Evaluation of noninvasive isochronal late activation mapping in scar-related ventricular tachycardia with electrocardiographic imaging against contact mapping.
Background: Deceleration zones (DZs) represent important ablation targets in scar-related ventricular tachycardias (VTs). Novel electrocardiographic imaging (ECGI) techniques could identify DZs instantly and noninvasively.
Objective: We aimed to evaluate a novel ECGI last deflection detection algorithm for noninvasive isochronal late activation substrate mapping in scar-related VT procedures and compare against electroanatomic mapping (EAM) as gold-standard.
Methods: Prospectively recruited scar-related VT ablation patients underwent contact and ECGI mapping. Sinus rhythm or right ventricular paced baseline maps were acquired, temporal signal averaging was performed, and unipolar electrograms were reconstructed. Local activation time was annotated to the last negative deflection before T wave. Isochronal late activation substrate maps were generated by dividing activation maps in 8 and 12 isochronal zones. Number and location of ECGI late activating areas and ECGI DZs were compared with EAM on a segmental basis.

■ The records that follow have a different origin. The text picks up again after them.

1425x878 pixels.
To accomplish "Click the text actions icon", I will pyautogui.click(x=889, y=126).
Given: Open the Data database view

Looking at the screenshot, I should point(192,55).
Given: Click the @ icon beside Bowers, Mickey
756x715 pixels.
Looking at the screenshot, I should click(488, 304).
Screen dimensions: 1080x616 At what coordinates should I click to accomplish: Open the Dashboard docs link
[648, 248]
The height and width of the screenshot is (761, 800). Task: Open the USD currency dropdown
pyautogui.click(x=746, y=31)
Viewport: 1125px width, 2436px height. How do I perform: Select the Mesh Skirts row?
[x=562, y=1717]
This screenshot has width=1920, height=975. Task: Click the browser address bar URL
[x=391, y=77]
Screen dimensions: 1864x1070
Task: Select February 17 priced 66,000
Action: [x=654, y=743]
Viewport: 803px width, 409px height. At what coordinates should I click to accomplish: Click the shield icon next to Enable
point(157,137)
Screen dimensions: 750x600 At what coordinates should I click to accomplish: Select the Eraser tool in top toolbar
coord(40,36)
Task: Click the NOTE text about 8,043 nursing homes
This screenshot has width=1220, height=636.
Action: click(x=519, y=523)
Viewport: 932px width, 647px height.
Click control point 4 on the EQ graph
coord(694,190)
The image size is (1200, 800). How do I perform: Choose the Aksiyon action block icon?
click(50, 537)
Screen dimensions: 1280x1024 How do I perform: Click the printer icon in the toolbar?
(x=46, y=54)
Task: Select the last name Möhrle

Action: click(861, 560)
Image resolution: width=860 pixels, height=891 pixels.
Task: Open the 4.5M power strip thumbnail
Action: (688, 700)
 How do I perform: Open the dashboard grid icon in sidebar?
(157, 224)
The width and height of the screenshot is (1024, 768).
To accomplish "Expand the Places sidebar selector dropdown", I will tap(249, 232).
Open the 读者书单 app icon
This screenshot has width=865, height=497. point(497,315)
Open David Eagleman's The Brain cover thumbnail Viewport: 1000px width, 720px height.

Results: Forty-seven patients (27.7% ischemic, 72.3% nonischemic) were studied; epicardial data was acquired in 30 (63.8%). No significant difference in the absolute late activating areas was identified on ECGI vs EAM (P = .161); latest electrogram was significantly later on EAM. ECGI yielded a sensitivity of 68% and specificity of 95% to detect late activation using EAM as gold-standard. EAM identified DZs in 91.5% and ECGI in 93.6% of patients (P = .5). ECGI detected significantly more DZs per map than EAM (2.5 ± 1.2 vs 1.2 ± 0.8; P < .001) but with less steep activation gradients (P = .002). Sensitivity for ECGI DZ mapping was 46.8% and specificity was 90.6% in the context of a high number of total segments and preemptive exclusion of interpolated and artificial DZs (identified in 95.7%).
Conclusions: ECGI with last negative deflection detects late activation zones in most cases with a moderate sensitivity. Detailed functional substrate mapping including accurate localization of local DZs remains challenging, with low sensitivity, precluding its clinical use for this indication in its current form.